Copy out the material below without any change, from its first line through the line containing "Looking at the screenshot, I should click(157, 1187).", both ends included, and nothing further.

━━ Dataset extract ━━

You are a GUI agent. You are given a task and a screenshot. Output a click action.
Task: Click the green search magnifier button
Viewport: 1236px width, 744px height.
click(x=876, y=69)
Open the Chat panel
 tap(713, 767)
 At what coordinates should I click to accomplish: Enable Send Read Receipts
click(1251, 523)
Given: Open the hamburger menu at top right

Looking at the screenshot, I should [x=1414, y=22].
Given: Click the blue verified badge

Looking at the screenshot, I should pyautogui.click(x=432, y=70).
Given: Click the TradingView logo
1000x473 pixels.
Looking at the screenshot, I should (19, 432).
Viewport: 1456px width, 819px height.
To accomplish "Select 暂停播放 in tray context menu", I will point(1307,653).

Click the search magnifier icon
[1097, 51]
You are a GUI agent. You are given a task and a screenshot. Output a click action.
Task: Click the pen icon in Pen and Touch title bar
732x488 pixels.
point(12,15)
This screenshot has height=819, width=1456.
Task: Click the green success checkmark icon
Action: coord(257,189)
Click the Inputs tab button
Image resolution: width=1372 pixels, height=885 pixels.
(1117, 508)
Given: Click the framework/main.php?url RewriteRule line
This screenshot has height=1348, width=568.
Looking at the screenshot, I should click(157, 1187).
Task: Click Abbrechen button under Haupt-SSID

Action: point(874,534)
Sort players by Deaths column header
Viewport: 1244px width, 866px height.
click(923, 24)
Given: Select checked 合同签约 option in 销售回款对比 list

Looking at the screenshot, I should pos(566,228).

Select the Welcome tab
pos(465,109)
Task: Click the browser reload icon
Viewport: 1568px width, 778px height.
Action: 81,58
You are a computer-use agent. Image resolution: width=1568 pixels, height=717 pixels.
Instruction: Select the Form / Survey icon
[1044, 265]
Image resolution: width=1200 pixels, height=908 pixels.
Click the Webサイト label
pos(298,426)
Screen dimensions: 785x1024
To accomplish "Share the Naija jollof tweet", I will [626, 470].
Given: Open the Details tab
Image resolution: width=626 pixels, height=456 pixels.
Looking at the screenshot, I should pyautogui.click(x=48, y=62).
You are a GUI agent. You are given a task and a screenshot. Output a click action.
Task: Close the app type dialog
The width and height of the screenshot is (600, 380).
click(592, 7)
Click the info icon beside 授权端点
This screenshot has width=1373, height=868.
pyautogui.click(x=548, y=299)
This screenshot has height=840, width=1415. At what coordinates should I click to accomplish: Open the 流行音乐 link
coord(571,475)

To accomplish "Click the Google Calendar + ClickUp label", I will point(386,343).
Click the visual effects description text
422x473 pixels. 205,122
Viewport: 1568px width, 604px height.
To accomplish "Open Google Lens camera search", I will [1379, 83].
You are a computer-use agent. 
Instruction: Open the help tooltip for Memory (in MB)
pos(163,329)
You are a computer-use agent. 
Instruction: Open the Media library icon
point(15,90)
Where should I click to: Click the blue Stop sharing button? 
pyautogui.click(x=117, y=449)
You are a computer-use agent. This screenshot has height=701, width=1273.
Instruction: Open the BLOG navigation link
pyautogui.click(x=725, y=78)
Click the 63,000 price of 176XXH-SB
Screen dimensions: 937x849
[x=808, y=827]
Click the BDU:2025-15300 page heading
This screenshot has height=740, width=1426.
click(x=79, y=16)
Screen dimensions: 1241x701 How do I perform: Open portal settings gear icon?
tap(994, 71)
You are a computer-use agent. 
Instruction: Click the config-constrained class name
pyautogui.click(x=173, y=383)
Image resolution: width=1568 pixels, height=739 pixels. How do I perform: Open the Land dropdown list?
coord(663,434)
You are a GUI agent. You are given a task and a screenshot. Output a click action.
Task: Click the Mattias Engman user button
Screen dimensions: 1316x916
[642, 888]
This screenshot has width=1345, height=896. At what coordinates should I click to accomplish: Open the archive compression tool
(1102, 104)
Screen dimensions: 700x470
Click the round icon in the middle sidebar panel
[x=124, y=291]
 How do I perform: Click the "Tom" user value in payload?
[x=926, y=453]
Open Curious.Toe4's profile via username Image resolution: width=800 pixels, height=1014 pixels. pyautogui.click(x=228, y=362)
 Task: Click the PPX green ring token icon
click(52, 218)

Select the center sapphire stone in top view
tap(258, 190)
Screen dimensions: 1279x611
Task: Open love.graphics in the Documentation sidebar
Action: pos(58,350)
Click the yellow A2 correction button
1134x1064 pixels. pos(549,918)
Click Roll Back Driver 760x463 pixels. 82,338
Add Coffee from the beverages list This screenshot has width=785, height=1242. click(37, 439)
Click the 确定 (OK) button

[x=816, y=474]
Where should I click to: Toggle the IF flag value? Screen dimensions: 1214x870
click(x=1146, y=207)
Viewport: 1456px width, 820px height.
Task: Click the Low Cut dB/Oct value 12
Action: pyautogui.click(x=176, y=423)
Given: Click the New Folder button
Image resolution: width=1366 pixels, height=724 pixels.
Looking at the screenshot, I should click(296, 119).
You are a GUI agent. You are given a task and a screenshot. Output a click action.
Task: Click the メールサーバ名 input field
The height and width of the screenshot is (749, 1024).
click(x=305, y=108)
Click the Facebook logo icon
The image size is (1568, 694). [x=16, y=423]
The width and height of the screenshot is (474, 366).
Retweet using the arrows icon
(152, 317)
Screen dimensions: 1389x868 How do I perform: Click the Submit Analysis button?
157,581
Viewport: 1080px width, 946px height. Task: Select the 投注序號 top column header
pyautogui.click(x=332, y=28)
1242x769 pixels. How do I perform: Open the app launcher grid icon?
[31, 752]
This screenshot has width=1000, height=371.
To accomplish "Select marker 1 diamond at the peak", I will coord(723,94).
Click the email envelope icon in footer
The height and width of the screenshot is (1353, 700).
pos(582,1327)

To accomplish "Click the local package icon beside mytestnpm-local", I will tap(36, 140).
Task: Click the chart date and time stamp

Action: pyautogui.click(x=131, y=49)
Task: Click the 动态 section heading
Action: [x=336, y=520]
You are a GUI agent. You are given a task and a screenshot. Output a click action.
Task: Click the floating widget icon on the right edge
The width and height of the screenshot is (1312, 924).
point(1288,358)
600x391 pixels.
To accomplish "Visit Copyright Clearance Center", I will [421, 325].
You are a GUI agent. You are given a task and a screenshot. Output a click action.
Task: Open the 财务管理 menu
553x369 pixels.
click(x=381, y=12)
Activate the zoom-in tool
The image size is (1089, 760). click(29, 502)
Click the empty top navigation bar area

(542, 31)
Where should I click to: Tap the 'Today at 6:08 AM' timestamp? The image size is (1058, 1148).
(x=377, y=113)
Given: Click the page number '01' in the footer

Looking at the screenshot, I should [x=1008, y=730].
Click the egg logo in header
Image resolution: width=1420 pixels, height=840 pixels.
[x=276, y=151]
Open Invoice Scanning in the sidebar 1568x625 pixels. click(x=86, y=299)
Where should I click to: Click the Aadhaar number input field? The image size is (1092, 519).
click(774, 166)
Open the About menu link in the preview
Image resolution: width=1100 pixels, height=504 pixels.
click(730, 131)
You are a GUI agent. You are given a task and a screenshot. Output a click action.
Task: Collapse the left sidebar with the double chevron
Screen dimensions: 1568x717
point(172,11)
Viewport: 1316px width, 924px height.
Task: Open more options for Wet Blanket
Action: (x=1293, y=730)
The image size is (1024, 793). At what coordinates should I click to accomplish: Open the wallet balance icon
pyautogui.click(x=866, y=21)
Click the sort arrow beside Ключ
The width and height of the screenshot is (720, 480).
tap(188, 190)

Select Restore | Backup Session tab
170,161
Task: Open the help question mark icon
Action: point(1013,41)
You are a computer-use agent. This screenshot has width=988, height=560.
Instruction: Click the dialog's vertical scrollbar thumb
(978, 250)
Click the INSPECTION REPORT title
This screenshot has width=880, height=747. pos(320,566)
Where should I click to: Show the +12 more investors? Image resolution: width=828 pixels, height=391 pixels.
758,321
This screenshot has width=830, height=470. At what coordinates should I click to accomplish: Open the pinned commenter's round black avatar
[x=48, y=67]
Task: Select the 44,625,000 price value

━━━

* Solved problem
You are a GUI agent. You are given a task and a screenshot. Output a click action.
Task: Click the green search magnifier button
Viewport: 1236px width, 744px height.
click(x=876, y=69)
Open the Chat panel
 tap(713, 767)
 At what coordinates should I click to accomplish: Enable Send Read Receipts
click(1251, 523)
Given: Open the hamburger menu at top right

Looking at the screenshot, I should [x=1414, y=22].
Given: Click the blue verified badge

Looking at the screenshot, I should pyautogui.click(x=432, y=70).
Given: Click the TradingView logo
1000x473 pixels.
Looking at the screenshot, I should (19, 432).
Viewport: 1456px width, 819px height.
To accomplish "Select 暂停播放 in tray context menu", I will point(1307,653).

Click the search magnifier icon
[1097, 51]
You are a GUI agent. You are given a task and a screenshot. Output a click action.
Task: Click the pen icon in Pen and Touch title bar
732x488 pixels.
point(12,15)
This screenshot has height=819, width=1456.
Task: Click the green success checkmark icon
Action: coord(257,189)
Click the Inputs tab button
Image resolution: width=1372 pixels, height=885 pixels.
(1117, 508)
Given: Click the framework/main.php?url RewriteRule line
This screenshot has height=1348, width=568.
Looking at the screenshot, I should click(157, 1187).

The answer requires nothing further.